Imprint of mechanical forces on antibody affinity maturation in B cell immune responses
Antibodies are lifesaving biomolecules – major effectors of vaccines efficacy and powerful therapeutics for cancer treatment. In natural immunity, highly potent antibodies are produced by the descendants of a single antigen-specific B cell after complex processes of cellular and molecular maturation. Affinity maturation of antigen-specific B cells, in which the affinity of the antibodies increases from the µM to the nM range, involves iterative cycles of (i) de novo mutations in the antibody coding genes followed by (ii) selection of the B cells expressing mutated antibody proteins with competitive antigen binding, in a process reminiscent of Darwinian evolution. Despite some situations where antibody function may occur in solution (e.g. blocking), most antibody functions occur at cell-cell interfaces. In particular, the selection of antibody-expressing B cells during affinity maturation requires the uptake of membrane antibody-bound antigen from lymph node stromal cells. At 2D cell-cell interfaces, antibody binding properties are under the influence of disruptive mechanical forces exerted by cells, and 3D characterization of antibody binding is no longer relevant. Yet it is currently unknown whether affinity maturation specifically improves antibodies binding under force, or which mechanical properties of antibodies may be selected in immune responses in vivo. Here we propose to measure in vitro binding properties of antibodies at various stages of in vivo affinity maturation, using state-of-the-art biophysical methods adapted to characterize antibody-antigen bonds in 2D and in response to mechanical force. Our project will solve whether mechanical constraints on antibodies exert selective pressure during B cell affinity maturation in immune responses.

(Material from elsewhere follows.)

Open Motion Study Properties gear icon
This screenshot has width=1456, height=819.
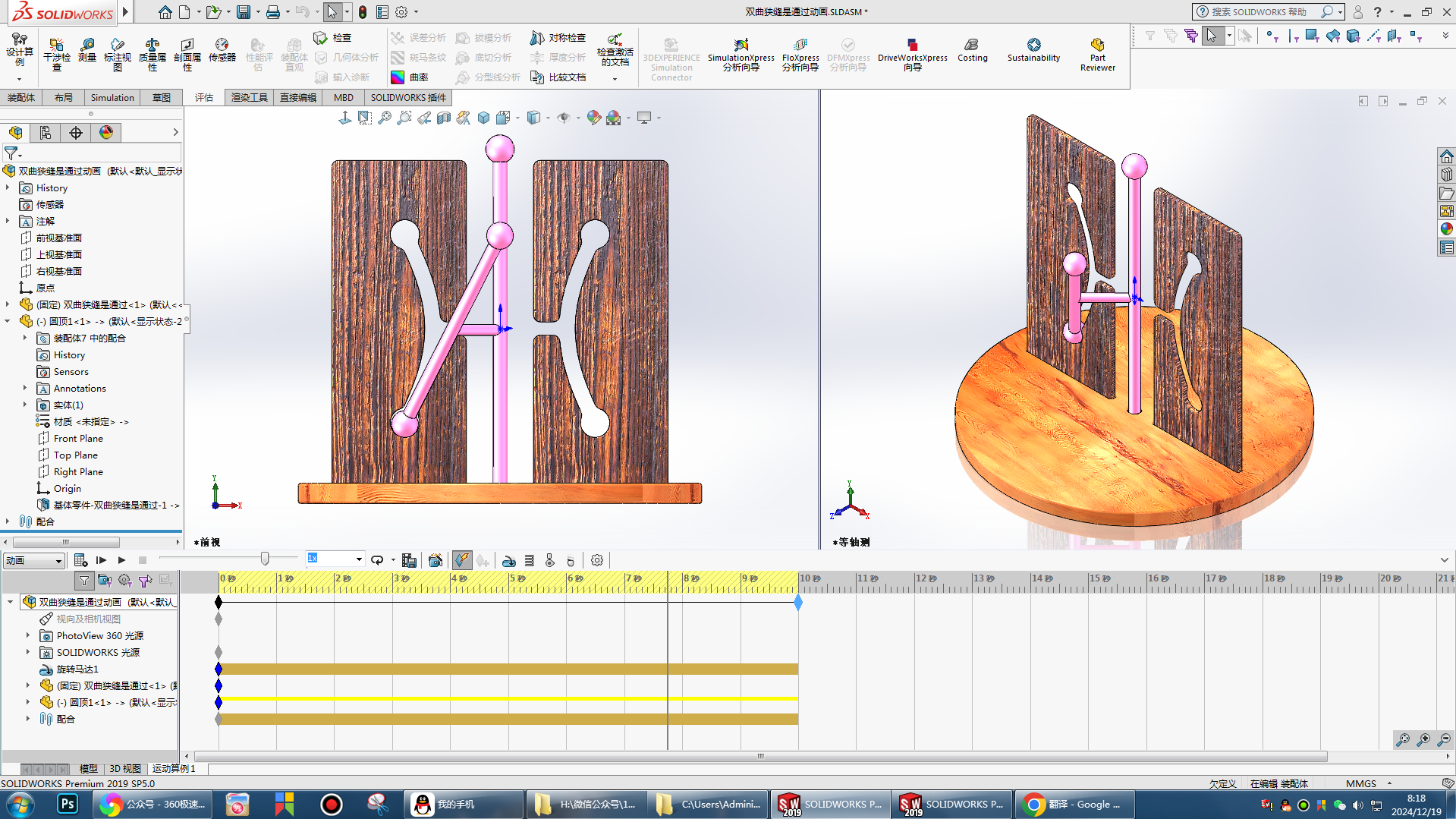pyautogui.click(x=597, y=561)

Antibody, affinity maturation, B lymphocyte, force, single bond
The study aims to explore the selection mechanisms driving affinity maturation in B lymphocytes during in vivo immune responses. We hypothesize that antibodies are selected on the basis of the response of their antigen binding capacity under 2D mechanical force, rather than on their affinity in solution. In our project, we will: (objective 1) characterize antibody-antigen bonds at the single-molecule level in 2D in response to mechanical force for large collections of antibodies derived from B cells at various stages of affinity maturation in vivo; (objective 2) define how maturation-induced amino acid substitutions in antibody heavy and light chains impact on mechanical properties of antibody-antigen bonds; (objective 3) investigate the impact on in vivo B cell differentiation of amino acid substitutions which modify the mechanical properties of antibody-antigen bonds.

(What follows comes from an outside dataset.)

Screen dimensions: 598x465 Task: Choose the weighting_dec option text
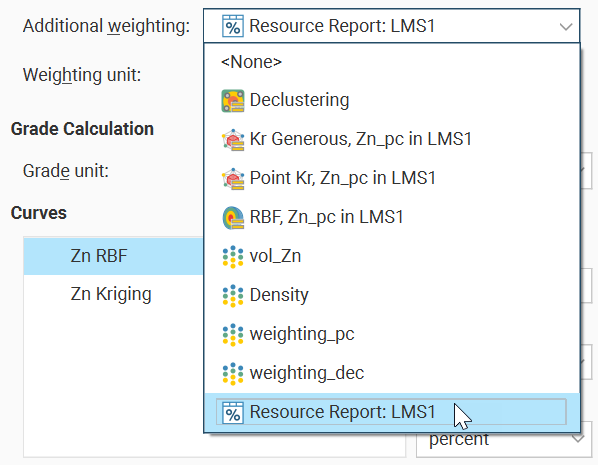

Proposed approach (experimental / theoretical / computational)
In mice intentionally vaccinated with the model antigen chicken ovalbumin (OVA), we will sort antigen-specific B cells undergoing affinity maturation for parallel analysis of transcriptome and antibody genes sequences at single-cell resolution. We will focus on B cell lineages (cells derived from a single antigen-specific founder B cell) to produce recombinant antibodies derived from B cells at various stages of affinity maturation.

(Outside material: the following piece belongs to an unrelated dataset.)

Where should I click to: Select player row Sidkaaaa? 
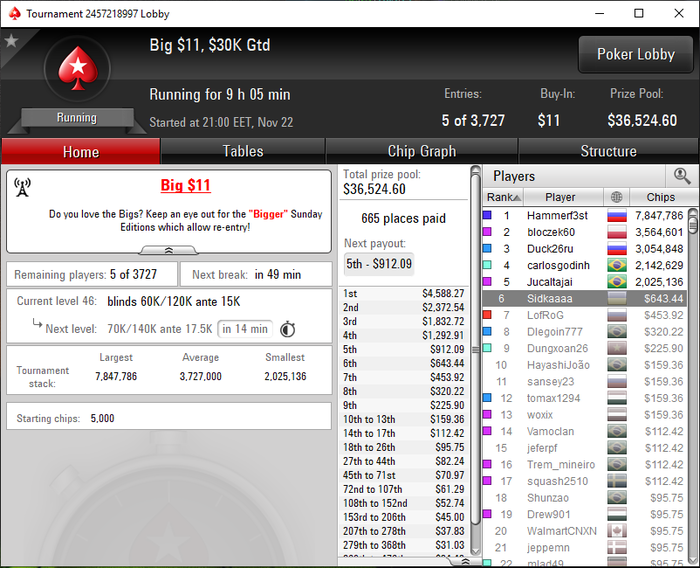[x=585, y=298]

For several B cell lineages, a dozen of maturation steps in each lineage will be selected, and antibody-antigen binding properties will be analyzed for the corresponding recombinant antibodies. Binding properties will be measured at the single molecule level in 2D and under forces between 5 to 150 pN, i.e. in conditions relevant for an interaction occurring at cell-cell interface when a cell pulls on a receptor.
Relationships between B cell differentiation, maturation stage, antibody structural features and binding properties for each lineage of antibodies will ultimately be formalized.
The project gathers two CenTuri teams with complimentary expertise.
The team of Pierre Milpied at CIML specializes in the biology of B cell responses using single-cell genomics tools, and has the know-how to select maturing B cells, produce their antibodies, and characterize them genetically and structurally. The team also has experience in quantitative analysis of B cell differentiation dynamics from single-cell gene expression data.
The team of Philippe Robert at LAI specializes in the development of the laminar flow chamber for measurement of binding properties of TCR to pMHC and antibodies to antigens. The high level of automation of the method allows measurement of large collections of ligand-receptors interactions. LAI was a pionner in use of the method for force measurements but also in the formalization of binding interactions between proteins, providing theoretical ground to describe the physical properties of the bonds.
Tasks will consist in producing antibodies, preparing reactive surfaces for flow chamber experiments, performing flow chamber experiments, extracting and compiling binding data through dedicated software and discussing results.
The candidate must either be a cellular biologist or immunologist with a strong interest in biophysics, or a physicist with a strong interest in biology and immunology.